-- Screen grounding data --
>>

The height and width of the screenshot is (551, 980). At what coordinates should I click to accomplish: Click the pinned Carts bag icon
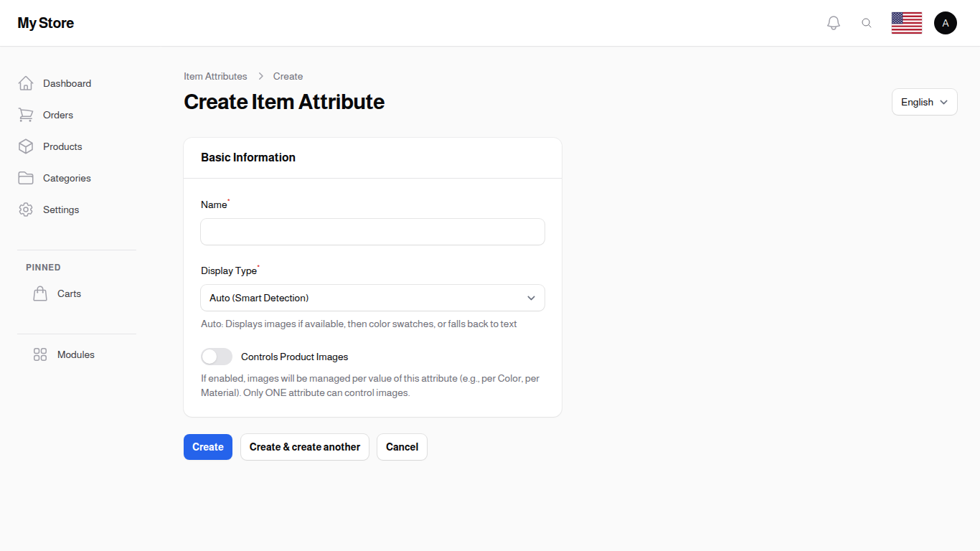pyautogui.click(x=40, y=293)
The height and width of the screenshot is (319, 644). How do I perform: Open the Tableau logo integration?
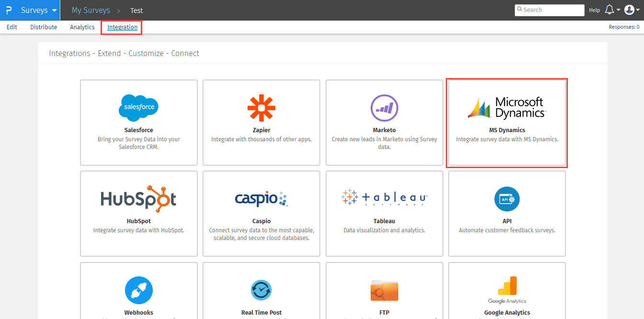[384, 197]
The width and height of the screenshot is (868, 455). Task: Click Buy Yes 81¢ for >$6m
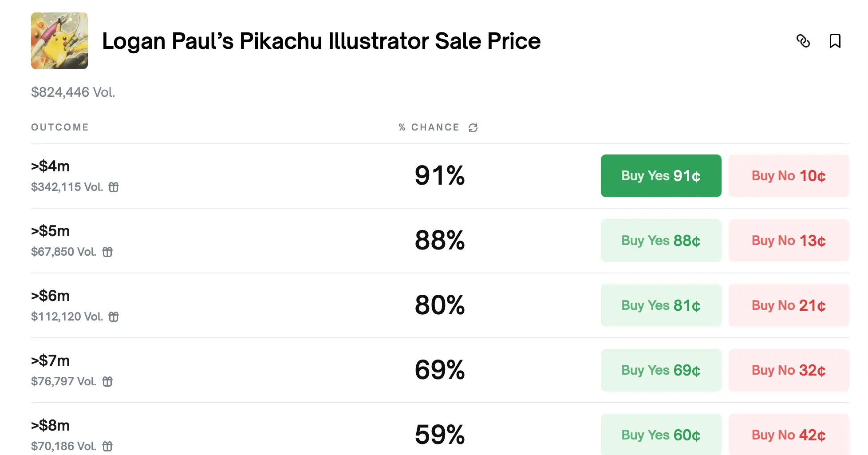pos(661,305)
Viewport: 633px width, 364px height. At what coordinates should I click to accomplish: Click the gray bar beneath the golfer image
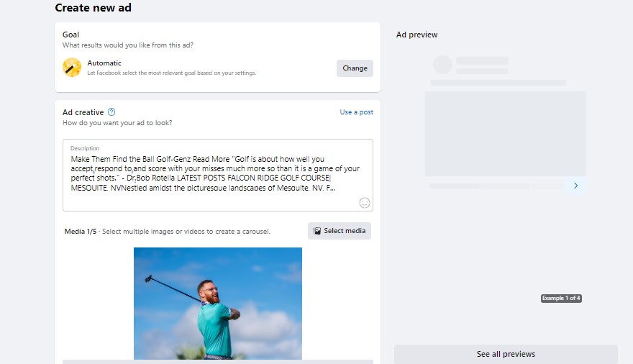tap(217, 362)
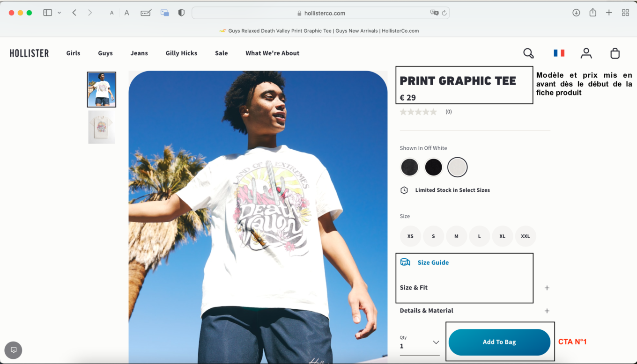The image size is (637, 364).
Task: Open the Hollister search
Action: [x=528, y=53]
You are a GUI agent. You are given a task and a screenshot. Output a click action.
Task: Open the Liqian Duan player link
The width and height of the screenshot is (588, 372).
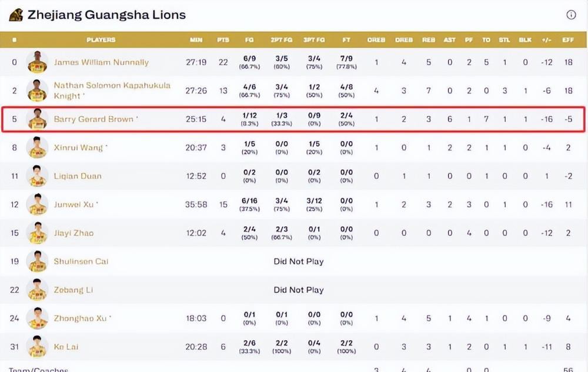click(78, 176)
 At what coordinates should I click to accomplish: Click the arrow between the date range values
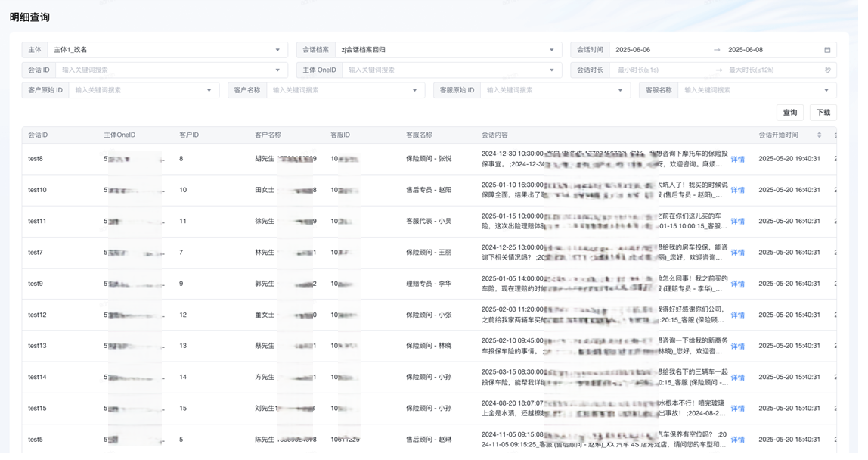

<<

-- Stated task --
Return each line of the data above that contains the word "what".

-- Complete response --
The height and width of the screenshot is (551, 980). At what coordinates should I click to accomplish: Click the pinned Carts bag icon
Viewport: 633px width, 364px height. At what coordinates should I click to accomplish: Click the gray bar beneath the golfer image
 At what coordinates should I click to accomplish: Click the arrow between the date range values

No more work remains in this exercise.